◆ **Work item**
Search the records for the word "first" and report each line that has it.

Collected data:
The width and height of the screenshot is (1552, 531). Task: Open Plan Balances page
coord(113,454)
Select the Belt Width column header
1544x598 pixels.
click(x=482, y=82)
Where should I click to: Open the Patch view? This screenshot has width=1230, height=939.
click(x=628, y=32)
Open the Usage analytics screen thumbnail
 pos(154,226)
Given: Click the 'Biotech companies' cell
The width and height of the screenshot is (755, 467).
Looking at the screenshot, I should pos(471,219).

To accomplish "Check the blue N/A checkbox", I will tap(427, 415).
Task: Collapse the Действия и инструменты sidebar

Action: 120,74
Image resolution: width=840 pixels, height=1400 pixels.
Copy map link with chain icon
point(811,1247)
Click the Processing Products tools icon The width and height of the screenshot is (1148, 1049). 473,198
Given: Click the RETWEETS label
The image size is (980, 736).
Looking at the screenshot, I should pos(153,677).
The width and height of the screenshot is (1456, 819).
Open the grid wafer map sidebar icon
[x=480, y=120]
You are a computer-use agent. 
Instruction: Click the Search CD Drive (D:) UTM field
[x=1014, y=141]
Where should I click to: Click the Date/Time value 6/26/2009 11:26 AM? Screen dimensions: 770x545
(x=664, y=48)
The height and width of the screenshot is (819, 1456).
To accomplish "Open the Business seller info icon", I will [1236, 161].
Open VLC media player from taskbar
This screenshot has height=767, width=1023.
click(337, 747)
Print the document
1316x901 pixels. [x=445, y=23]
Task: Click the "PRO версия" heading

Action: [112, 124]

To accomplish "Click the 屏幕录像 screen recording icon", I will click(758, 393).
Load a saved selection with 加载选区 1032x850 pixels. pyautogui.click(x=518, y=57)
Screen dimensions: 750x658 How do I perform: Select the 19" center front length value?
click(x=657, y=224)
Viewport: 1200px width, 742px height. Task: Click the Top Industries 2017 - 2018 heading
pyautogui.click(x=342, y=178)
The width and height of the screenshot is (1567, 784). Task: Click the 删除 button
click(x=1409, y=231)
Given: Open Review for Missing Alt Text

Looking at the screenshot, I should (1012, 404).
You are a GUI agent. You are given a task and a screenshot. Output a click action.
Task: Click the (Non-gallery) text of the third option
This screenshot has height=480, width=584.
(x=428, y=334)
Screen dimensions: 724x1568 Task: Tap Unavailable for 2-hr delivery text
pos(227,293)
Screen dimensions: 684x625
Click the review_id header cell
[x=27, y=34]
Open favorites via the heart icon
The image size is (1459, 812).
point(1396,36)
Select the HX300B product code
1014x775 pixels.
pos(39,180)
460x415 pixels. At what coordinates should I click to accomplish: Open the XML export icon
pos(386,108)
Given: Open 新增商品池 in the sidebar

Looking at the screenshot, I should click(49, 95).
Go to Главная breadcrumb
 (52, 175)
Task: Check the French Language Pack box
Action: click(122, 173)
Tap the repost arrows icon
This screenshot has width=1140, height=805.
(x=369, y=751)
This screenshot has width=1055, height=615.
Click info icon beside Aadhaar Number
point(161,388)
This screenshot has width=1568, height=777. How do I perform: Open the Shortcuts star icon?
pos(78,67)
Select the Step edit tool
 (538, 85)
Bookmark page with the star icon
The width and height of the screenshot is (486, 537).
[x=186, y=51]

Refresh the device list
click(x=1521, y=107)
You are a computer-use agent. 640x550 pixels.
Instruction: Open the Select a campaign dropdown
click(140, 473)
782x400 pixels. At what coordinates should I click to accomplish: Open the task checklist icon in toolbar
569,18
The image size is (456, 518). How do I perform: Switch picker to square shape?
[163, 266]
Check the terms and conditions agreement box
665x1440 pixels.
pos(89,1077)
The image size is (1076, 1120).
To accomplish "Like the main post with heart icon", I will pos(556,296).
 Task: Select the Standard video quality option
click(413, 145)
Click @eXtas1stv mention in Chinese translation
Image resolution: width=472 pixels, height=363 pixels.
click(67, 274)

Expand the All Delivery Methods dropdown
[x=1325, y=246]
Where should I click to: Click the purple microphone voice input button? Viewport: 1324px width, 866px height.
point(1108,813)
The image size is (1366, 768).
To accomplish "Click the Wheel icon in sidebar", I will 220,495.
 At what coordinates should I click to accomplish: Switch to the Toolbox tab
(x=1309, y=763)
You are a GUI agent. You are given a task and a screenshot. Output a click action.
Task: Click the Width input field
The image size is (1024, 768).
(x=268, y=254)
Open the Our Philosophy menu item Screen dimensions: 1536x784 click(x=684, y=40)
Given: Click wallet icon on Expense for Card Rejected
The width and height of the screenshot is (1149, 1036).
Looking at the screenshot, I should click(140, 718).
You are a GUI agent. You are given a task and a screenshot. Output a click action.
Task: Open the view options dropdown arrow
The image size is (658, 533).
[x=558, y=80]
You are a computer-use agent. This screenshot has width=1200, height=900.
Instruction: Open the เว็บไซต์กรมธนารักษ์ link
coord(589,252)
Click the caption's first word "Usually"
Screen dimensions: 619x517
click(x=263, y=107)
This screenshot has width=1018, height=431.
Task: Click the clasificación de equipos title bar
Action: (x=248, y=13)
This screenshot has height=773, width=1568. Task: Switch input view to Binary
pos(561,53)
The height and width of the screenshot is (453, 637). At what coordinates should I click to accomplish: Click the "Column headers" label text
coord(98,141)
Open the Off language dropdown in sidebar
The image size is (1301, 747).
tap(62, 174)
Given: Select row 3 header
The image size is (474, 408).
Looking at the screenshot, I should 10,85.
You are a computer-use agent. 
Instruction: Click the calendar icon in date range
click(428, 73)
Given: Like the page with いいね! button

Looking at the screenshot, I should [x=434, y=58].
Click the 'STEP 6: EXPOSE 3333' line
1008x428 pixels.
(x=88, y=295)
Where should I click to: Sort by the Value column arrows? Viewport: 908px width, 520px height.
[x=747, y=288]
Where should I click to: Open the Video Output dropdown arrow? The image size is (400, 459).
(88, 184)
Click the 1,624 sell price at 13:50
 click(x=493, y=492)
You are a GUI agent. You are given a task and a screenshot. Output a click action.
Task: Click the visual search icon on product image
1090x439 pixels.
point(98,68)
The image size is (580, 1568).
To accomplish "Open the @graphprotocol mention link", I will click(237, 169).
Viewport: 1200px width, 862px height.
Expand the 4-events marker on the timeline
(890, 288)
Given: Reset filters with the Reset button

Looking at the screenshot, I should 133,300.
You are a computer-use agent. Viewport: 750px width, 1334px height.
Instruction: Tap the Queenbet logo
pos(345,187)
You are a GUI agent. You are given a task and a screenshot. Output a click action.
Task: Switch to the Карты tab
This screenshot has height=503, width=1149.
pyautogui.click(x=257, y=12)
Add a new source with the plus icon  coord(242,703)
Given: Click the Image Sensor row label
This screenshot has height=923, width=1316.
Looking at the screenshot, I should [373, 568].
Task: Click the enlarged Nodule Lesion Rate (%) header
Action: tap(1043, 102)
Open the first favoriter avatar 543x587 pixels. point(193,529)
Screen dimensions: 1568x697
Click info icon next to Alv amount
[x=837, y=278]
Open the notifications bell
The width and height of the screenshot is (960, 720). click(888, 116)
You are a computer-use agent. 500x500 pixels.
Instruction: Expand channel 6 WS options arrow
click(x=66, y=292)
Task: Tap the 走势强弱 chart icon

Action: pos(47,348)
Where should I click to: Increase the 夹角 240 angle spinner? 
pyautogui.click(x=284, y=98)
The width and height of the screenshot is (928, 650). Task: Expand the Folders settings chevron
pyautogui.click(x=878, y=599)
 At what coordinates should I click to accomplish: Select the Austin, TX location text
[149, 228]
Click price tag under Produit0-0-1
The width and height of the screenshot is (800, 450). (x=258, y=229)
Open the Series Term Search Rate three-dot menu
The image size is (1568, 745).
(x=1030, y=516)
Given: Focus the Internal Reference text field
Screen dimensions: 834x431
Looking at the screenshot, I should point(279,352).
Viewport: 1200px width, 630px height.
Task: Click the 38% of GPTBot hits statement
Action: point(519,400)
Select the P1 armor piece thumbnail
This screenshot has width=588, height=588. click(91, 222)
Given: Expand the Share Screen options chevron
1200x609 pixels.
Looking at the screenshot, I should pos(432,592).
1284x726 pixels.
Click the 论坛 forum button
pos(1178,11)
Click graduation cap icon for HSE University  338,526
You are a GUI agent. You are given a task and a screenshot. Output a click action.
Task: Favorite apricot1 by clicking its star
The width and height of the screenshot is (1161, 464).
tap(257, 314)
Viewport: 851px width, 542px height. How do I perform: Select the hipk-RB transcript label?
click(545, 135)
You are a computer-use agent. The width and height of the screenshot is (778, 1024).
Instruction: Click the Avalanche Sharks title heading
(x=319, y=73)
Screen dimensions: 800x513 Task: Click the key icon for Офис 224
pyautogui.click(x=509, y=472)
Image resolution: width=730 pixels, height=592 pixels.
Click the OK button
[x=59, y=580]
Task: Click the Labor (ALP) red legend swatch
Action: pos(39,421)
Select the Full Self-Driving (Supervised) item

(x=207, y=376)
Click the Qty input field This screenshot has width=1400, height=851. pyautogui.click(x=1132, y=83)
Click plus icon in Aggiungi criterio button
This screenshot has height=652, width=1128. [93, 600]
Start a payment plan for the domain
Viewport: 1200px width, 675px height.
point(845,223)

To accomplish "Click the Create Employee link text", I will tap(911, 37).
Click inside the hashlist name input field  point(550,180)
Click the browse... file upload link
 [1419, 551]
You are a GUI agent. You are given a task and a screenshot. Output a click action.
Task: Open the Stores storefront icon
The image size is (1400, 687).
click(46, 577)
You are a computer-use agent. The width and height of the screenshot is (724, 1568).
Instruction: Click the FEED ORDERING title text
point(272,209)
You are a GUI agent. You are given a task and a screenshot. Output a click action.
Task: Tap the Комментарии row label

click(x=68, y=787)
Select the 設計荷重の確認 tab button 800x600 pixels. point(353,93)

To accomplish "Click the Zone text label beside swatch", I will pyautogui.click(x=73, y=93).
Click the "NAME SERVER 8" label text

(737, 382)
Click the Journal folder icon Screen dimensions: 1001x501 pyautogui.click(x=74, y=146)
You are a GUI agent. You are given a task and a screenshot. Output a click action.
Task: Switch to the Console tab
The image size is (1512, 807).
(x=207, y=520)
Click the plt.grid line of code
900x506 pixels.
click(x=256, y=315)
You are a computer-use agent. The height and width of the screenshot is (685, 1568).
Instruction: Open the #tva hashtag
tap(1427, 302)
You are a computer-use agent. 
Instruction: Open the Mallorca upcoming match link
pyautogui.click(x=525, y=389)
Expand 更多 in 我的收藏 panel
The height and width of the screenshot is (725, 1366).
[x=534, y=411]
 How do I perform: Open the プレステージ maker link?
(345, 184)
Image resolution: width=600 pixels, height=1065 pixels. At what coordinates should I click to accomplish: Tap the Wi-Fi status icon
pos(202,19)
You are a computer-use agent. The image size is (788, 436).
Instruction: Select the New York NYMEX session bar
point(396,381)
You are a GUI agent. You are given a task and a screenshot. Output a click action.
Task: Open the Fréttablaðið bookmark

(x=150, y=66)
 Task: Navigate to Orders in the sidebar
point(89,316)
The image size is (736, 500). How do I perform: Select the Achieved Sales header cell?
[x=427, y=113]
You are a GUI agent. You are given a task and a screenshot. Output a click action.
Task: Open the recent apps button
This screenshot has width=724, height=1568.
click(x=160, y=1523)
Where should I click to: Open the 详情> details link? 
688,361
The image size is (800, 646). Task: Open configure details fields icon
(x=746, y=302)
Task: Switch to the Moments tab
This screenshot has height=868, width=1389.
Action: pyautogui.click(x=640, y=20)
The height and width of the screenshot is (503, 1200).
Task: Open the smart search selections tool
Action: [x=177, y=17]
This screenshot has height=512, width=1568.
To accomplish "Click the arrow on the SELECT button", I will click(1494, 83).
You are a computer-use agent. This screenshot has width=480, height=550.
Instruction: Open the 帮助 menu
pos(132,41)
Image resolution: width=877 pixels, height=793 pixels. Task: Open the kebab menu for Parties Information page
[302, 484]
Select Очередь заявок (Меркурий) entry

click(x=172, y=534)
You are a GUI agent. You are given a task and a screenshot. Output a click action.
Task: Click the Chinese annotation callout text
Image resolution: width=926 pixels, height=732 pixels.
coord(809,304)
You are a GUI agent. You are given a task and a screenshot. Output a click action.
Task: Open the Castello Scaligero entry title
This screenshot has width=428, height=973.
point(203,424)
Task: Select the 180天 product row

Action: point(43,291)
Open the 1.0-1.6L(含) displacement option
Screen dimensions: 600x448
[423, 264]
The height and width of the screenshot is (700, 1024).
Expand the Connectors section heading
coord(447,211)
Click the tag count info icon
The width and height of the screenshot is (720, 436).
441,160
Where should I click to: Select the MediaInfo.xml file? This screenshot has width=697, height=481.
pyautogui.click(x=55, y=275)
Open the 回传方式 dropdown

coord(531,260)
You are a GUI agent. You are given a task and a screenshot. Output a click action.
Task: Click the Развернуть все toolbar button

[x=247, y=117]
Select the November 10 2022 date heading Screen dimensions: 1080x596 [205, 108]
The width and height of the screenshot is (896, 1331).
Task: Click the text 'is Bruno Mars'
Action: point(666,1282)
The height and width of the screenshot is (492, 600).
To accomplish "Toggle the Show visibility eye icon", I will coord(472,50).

◆ **Your response**
Click the caption's first word "Usually"
Open the first favoriter avatar 543x587 pixels. point(193,529)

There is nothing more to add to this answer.